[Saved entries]
►

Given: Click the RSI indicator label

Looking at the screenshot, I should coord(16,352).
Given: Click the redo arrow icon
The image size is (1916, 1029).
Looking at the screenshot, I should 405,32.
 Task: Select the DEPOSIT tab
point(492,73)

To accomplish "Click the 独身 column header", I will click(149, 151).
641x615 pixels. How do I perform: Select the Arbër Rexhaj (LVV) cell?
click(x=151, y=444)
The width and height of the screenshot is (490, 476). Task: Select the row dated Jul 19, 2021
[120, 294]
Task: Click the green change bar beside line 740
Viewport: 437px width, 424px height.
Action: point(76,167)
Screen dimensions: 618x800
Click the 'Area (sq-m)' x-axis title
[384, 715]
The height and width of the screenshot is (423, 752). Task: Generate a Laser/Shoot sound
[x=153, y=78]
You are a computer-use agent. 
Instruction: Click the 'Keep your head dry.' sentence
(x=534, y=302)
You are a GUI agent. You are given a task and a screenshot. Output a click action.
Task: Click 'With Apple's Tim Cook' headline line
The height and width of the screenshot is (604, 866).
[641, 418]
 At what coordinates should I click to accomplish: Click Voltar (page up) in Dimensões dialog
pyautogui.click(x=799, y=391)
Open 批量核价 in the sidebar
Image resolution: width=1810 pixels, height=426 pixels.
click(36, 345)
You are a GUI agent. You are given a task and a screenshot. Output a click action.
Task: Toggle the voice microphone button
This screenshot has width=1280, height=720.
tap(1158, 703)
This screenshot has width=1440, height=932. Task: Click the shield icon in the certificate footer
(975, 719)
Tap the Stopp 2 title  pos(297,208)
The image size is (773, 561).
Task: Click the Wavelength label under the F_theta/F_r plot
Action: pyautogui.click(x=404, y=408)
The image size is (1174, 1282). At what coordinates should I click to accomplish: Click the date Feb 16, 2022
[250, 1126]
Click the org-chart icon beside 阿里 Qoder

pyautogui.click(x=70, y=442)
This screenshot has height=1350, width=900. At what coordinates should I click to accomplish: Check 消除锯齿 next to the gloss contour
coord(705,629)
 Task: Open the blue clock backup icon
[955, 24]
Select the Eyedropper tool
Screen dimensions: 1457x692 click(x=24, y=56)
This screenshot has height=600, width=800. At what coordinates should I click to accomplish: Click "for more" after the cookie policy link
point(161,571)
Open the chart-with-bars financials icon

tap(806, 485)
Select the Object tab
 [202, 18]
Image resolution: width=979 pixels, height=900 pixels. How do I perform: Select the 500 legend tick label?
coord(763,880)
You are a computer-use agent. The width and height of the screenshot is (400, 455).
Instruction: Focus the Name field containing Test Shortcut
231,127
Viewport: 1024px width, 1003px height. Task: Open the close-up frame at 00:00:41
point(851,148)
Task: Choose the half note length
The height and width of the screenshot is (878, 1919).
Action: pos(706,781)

◄

From the entries above, print the lines beginning at the one with "Click the 'Area (sq-m)' x-axis title" and stopping after the one with "Open 批量核价 in the sidebar", exactly as written and with nothing else.

**EXERCISE OUTPUT:**
Click the 'Area (sq-m)' x-axis title
[384, 715]
The height and width of the screenshot is (423, 752). Task: Generate a Laser/Shoot sound
[x=153, y=78]
You are a computer-use agent. 
Instruction: Click the 'Keep your head dry.' sentence
(x=534, y=302)
You are a GUI agent. You are given a task and a screenshot. Output a click action.
Task: Click 'With Apple's Tim Cook' headline line
The height and width of the screenshot is (604, 866).
[641, 418]
 At what coordinates should I click to accomplish: Click Voltar (page up) in Dimensões dialog
pyautogui.click(x=799, y=391)
Open 批量核价 in the sidebar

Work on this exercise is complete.